> Assignment: The copy should begin at the line containing "Where should I" and end with the last line below, every line exact and no picture included.

> Data to use:

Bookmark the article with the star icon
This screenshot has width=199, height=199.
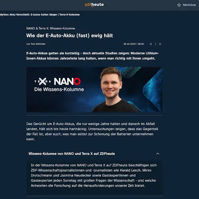coord(160,44)
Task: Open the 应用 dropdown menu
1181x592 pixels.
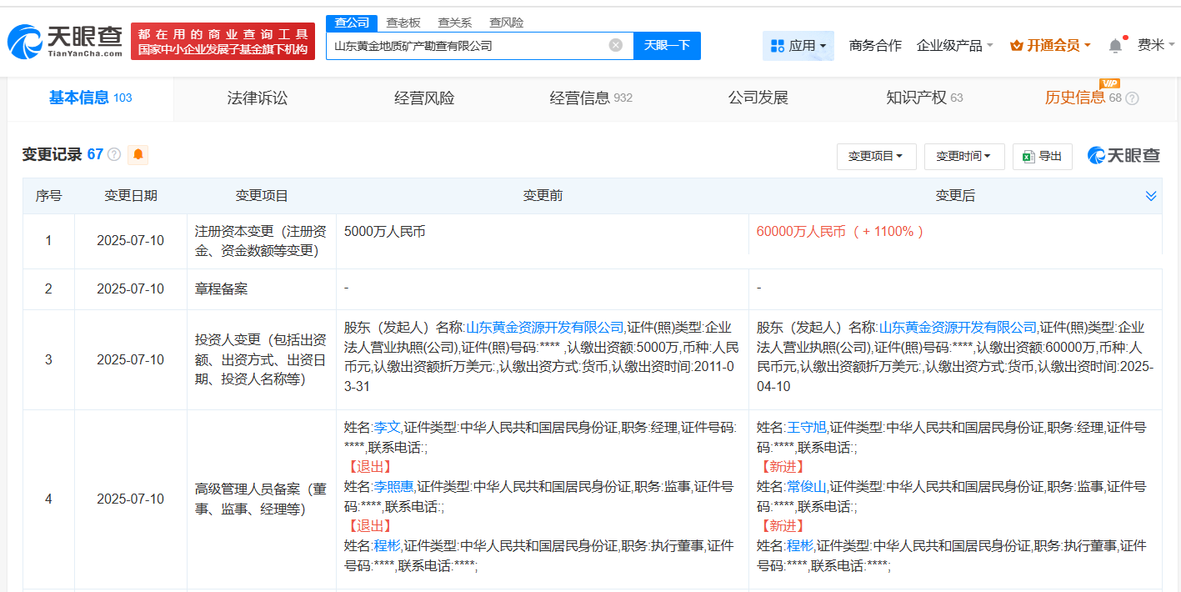Action: coord(798,46)
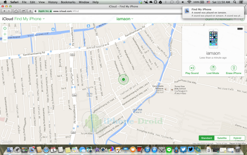Open the Bookmarks menu
This screenshot has height=155, width=247.
pos(68,2)

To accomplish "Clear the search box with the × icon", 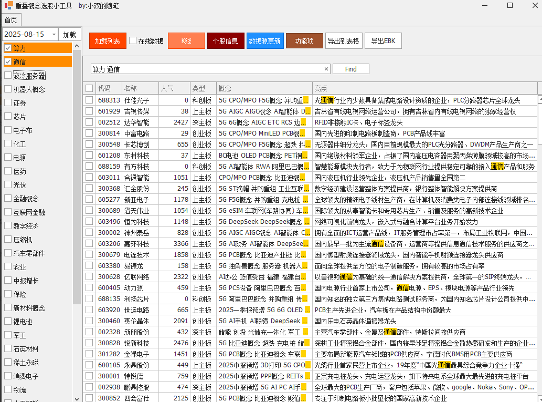I will coord(326,68).
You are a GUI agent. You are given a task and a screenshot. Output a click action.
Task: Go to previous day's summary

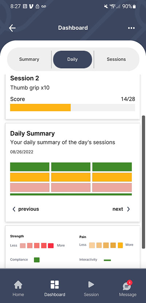tap(26, 209)
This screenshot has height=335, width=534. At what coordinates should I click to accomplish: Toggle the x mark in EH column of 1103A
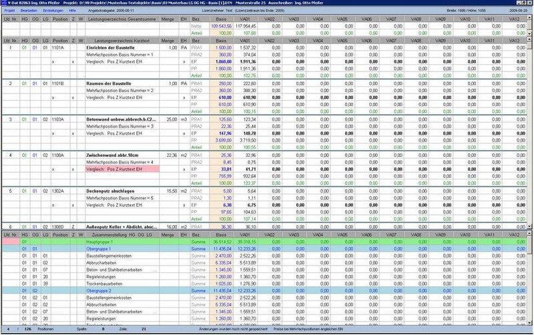(x=184, y=133)
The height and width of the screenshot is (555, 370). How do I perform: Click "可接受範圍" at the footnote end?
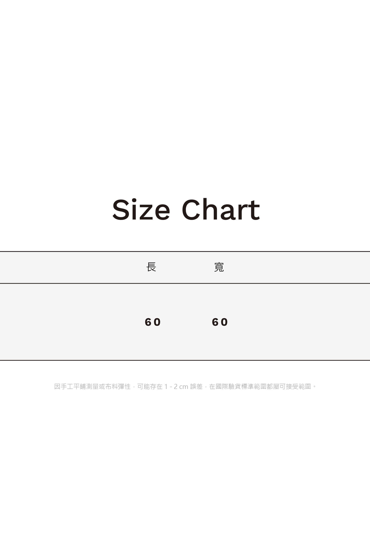click(x=295, y=386)
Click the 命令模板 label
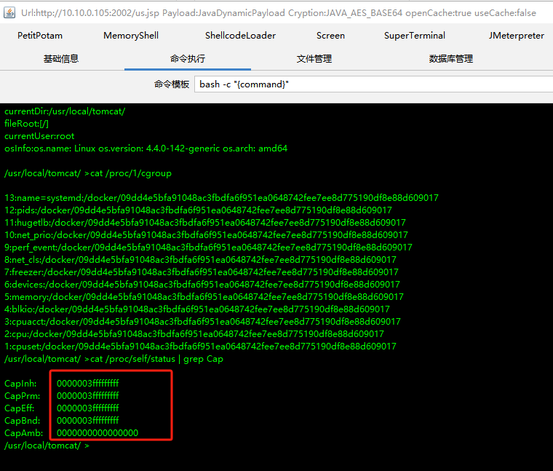Viewport: 553px width, 471px height. click(x=172, y=84)
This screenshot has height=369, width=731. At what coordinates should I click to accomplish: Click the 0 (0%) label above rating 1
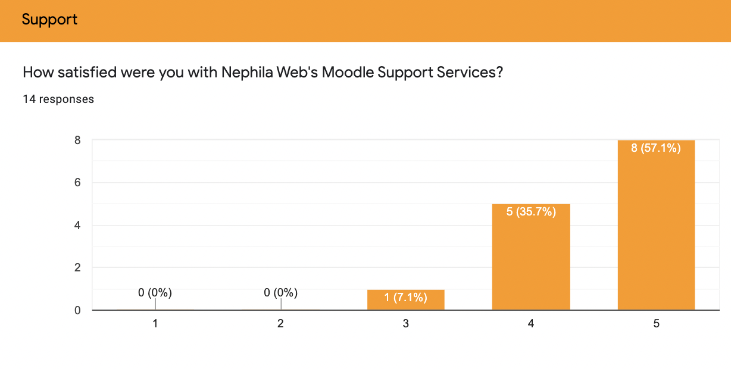[x=155, y=293]
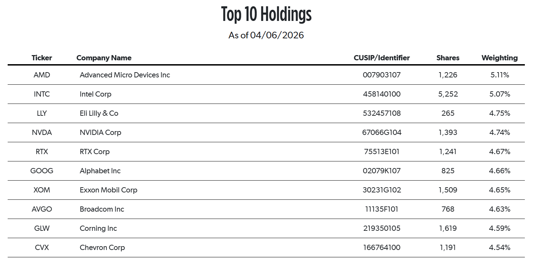Click the LLY ticker symbol
Screen dimensions: 536x258
click(42, 113)
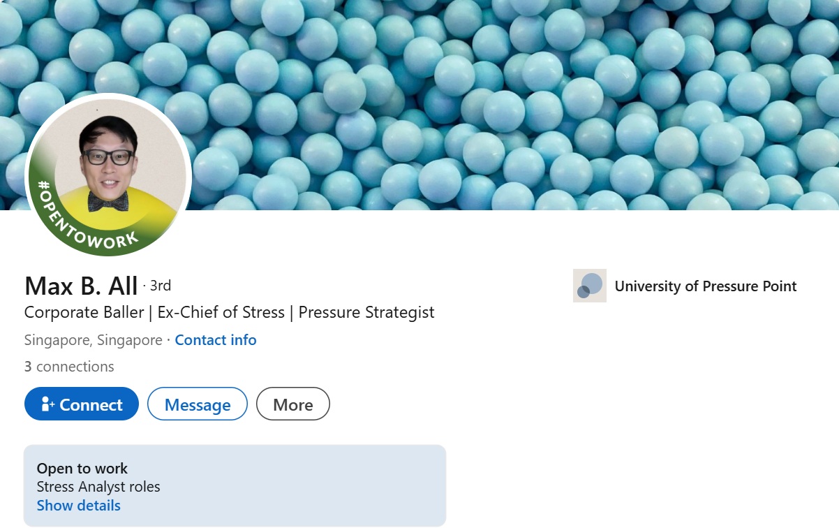This screenshot has height=528, width=839.
Task: Click the Open to work card heading
Action: (x=82, y=469)

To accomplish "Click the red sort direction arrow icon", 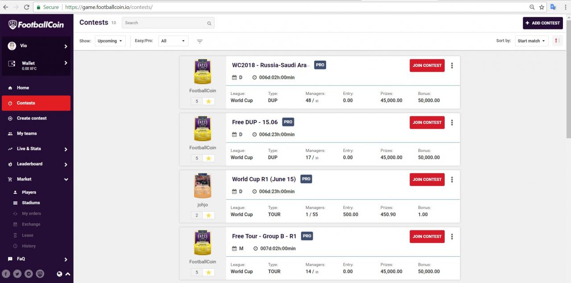I will (x=556, y=40).
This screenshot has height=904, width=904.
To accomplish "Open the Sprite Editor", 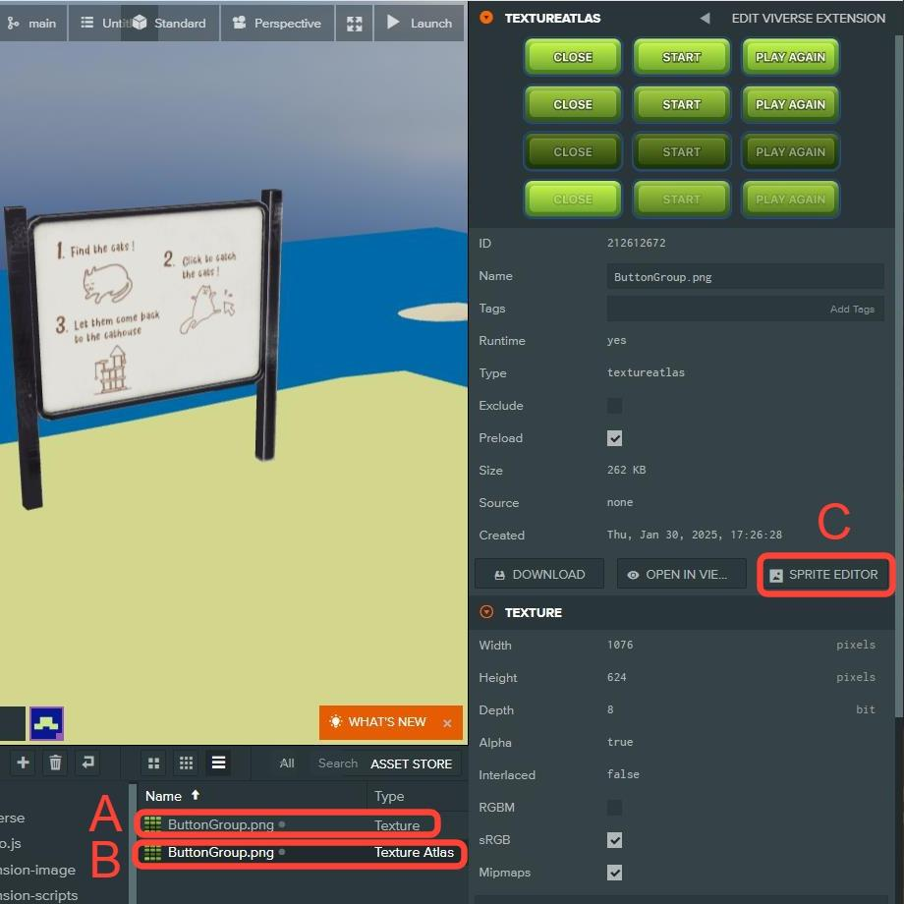I will (824, 575).
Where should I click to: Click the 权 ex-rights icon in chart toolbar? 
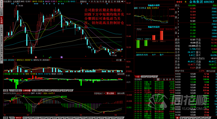coord(103,2)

> Exercise solution:
Where should I click to: Click the 权 ex-rights icon in chart toolbar? 
coord(103,2)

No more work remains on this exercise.